Healing Minds, Rebuilding Lives: Inna and Sophia’s Story

Mother-daughter trips don’t typically involve providing therapy to refugee children. But for Inna and Sophia Muntyan, they do. 

 

The duo, based in New York, were initially driven to assist Ukrainian refugees after the 2022 Russian invasion. Both women speak Russian and Ukrainian; Inna also speaks Polish. At first, Inna and other community members raised money for Ukrainian families they knew, but they quickly found that these efforts weren’t effective because they couldn’t connect directly with refugees. 

 

Luckily, their local Jewish Community Center (JCC) soon introduced them to Jewish Federations of North America’s Global Volunteer Hub (GVH).   

 

Since its inception in 2022, when the program was created with initial co-anchor partners the Jewish Agency for Israel and the Joint Distribution Committee (JDC), the GVH has served as a one stop shop to match skilled North American volunteers with the language and professional skills needed to support Ukrainian refugees with partner organizations in Europe. Since the start of the full-scale war in Ukraine, over 300 volunteer placements have been facilitated with 21 partner organizations in 9 countries. These skilled Ukrainian and Russian-speaking skilled volunteers include committed experts like Inna and Sophia.   

 

What sets the mother and daughter apart is their use of Hibuki therapy for traumatized Ukrainian children. 

 

Hibuki, or “little hug” in Hebrew, is an innovative therapy technique developed by Israeli psychologists during the Second Lebanon War. Centering on a huggable toy, it helps to calm down the nervous system and makes children feel safe, allowing them to voice their feelings instead of keeping them inside. Already widely respected around the world, Hibuki has found new life as a tool for Ukrainian refugee children scarred by the ongoing war in their country. 

 

It has also allowed Inna to incorporate her medical background into her volunteer work. For each of their trips with the GVH, Inna and Sophia bring Hibuki – a floppy stuffed dog – with them. Inna jokes that, due to limited space in her luggage, she has had to board airplanes with the plushie wrapped around her shoulders. It’s a small price to pay for the importance of her mission. 
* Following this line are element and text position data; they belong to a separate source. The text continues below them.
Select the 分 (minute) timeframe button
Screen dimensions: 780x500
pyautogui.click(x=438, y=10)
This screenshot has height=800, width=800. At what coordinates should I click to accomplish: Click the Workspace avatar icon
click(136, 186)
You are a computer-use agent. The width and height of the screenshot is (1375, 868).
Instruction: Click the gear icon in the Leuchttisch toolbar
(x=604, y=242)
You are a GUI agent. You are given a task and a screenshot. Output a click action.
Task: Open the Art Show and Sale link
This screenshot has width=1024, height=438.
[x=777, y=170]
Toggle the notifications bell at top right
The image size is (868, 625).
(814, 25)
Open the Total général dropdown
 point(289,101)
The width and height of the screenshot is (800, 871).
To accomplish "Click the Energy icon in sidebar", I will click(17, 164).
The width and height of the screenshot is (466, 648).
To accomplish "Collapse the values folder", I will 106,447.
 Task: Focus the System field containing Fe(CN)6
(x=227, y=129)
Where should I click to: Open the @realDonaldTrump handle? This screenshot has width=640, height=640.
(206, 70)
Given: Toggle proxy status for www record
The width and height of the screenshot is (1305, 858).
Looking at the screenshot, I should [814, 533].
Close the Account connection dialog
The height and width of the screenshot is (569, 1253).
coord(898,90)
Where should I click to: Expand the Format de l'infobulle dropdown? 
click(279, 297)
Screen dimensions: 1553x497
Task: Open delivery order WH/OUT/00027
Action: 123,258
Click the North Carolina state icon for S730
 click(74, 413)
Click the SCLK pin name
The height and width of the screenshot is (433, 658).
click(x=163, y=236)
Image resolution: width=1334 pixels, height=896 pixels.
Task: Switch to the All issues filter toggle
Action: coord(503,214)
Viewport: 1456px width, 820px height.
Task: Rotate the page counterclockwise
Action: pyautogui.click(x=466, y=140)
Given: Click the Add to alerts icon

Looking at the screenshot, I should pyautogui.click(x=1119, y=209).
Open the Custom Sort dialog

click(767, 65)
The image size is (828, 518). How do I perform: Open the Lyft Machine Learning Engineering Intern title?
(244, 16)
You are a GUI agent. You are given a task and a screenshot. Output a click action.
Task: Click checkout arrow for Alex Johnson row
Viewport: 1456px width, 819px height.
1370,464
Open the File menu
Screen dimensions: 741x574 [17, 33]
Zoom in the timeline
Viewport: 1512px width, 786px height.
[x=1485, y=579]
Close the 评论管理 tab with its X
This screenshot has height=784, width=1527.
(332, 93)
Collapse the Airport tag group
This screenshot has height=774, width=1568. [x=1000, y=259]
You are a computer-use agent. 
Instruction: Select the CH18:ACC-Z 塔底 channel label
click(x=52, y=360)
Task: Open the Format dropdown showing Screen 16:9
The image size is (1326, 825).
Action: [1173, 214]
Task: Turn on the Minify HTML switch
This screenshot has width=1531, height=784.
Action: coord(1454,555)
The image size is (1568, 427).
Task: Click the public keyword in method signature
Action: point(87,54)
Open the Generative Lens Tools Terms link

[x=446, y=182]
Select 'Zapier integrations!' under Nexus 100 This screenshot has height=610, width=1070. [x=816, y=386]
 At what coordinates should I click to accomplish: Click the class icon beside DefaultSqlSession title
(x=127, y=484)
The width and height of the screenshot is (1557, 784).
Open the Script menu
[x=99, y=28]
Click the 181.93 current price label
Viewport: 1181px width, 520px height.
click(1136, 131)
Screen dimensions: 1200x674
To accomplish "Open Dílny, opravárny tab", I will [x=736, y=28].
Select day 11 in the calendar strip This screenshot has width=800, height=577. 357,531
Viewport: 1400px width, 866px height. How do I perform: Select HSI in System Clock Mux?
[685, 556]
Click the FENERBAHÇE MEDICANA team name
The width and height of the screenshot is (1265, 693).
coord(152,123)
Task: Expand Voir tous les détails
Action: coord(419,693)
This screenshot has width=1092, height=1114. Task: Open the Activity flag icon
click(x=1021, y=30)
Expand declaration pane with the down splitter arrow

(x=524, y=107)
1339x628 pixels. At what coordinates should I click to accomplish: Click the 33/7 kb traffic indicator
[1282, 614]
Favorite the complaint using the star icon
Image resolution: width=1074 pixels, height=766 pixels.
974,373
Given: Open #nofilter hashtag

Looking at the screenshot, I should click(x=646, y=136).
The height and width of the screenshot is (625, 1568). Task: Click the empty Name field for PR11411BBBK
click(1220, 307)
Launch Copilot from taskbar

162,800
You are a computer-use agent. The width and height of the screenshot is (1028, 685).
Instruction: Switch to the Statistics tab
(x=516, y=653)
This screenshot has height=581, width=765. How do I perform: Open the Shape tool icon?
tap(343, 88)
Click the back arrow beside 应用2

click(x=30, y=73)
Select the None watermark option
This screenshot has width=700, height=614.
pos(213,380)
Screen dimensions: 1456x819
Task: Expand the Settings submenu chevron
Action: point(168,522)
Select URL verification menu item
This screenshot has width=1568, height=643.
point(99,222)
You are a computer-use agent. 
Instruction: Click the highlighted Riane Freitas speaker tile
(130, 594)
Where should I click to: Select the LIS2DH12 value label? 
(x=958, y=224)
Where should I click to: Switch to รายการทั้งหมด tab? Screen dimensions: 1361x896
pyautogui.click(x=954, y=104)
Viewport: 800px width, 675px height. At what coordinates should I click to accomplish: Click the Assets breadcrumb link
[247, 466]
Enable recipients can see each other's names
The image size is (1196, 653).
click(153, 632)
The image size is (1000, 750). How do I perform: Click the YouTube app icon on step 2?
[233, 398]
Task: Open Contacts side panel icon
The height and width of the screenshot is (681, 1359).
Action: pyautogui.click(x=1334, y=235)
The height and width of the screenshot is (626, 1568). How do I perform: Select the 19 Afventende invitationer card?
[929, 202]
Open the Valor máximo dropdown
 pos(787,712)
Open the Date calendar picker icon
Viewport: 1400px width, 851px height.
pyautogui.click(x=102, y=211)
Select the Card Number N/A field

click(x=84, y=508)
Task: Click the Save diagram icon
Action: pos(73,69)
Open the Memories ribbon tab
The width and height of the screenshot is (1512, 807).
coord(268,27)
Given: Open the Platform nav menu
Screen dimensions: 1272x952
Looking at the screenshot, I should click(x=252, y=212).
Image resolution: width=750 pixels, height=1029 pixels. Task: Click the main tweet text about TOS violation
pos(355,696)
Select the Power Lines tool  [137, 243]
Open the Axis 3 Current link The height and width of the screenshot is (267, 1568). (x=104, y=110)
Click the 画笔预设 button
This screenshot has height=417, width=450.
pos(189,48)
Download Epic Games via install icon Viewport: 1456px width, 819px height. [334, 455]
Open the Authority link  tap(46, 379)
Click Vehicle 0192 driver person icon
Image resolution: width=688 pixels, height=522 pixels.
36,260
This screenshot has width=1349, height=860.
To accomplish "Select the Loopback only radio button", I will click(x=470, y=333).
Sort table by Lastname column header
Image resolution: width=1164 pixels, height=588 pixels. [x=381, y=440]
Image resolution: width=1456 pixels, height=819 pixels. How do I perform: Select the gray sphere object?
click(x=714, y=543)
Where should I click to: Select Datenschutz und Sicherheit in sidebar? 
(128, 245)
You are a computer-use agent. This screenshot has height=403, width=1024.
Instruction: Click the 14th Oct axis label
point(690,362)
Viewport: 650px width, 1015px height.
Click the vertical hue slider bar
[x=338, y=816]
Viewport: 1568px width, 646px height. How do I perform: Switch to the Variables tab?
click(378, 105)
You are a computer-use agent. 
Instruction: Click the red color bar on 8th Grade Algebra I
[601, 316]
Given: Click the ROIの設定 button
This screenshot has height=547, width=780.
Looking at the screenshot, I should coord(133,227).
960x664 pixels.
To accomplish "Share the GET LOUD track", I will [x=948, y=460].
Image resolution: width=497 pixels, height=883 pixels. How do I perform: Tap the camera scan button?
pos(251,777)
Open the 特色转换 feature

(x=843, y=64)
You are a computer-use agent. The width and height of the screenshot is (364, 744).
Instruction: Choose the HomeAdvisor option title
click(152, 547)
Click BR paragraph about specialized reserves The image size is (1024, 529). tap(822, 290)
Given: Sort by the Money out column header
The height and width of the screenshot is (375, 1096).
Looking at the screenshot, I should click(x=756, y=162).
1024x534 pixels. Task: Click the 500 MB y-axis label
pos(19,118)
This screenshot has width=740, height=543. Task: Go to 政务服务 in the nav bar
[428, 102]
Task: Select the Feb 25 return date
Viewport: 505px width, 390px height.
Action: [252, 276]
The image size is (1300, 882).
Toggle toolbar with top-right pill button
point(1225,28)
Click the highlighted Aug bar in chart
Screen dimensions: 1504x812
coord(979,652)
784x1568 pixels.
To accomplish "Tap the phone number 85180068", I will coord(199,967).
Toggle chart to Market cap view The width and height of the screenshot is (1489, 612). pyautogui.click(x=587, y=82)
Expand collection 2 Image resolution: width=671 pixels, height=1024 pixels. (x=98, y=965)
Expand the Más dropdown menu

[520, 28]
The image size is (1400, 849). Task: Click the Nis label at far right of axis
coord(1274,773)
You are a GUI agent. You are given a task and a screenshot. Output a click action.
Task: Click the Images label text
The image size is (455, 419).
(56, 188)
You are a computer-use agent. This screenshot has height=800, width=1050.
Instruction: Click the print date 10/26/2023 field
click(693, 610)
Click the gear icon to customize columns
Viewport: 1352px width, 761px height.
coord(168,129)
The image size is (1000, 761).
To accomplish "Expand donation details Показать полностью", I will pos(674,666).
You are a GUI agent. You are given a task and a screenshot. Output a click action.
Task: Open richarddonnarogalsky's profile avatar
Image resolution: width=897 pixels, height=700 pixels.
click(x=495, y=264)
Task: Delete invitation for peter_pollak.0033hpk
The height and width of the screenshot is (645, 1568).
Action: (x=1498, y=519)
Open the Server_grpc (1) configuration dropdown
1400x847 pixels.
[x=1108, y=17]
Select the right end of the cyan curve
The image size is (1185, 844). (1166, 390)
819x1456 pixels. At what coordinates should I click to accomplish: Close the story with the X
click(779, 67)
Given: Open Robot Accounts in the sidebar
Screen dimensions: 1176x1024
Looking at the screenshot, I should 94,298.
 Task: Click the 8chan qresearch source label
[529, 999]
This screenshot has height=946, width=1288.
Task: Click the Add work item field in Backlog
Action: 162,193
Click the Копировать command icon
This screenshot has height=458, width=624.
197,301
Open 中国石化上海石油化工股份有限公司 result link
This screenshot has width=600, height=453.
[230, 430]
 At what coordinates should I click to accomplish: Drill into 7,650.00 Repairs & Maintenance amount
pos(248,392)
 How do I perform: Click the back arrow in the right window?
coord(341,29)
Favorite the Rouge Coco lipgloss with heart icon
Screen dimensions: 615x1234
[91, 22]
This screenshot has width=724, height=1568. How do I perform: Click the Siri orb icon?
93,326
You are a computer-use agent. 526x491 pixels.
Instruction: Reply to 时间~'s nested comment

In July 2025, Inna held monthly Hibuki sessions with Ukrainian parents and their children in Hamburg, Germany, through partner organization Feine Ukraine. By involving parents, Inna could teach them how to utilize Hibuki themselves after she returned to New York – building resiliency in the process. She and Sophia have also volunteered in Poland, with Sophia participating in GVH trips there three times. 

 

Many of the families they’ve met have been separated for extended periods of time; often, it’s the mothers and children who had to leave Ukraine while fathers and husbands stayed behind to fight. Being apart from their loved ones in a strange country takes a toll on refugees’ mental health. What compounds their situation is the lack of adequate resources to help them cope. That’s what makes Inna and Sophia’s participation in the GVH so special: they are the difference that guides refugees towards healing and, later, rebuilding. 

 

The Muntyans’ passion for volunteering hasn’t just changed the lives of the Ukrainain refugees they’ve interacted with; it’s made a mark in their own lives. Sophia is in graduate school for mental health counseling and just returned from another GVH trip to Poland. It’s an experience she says is “really meaningful” as she paves her career path. 

 

What began as a simple desire to help ease the suffering of Ukrainians displaced by war has blossomed into a sustained commitment to bettering their mental health, with the assistance of a lovable plush companion. 

 

Inna can sum up her experience in seven words: “Once you start doing it, you’re hooked.”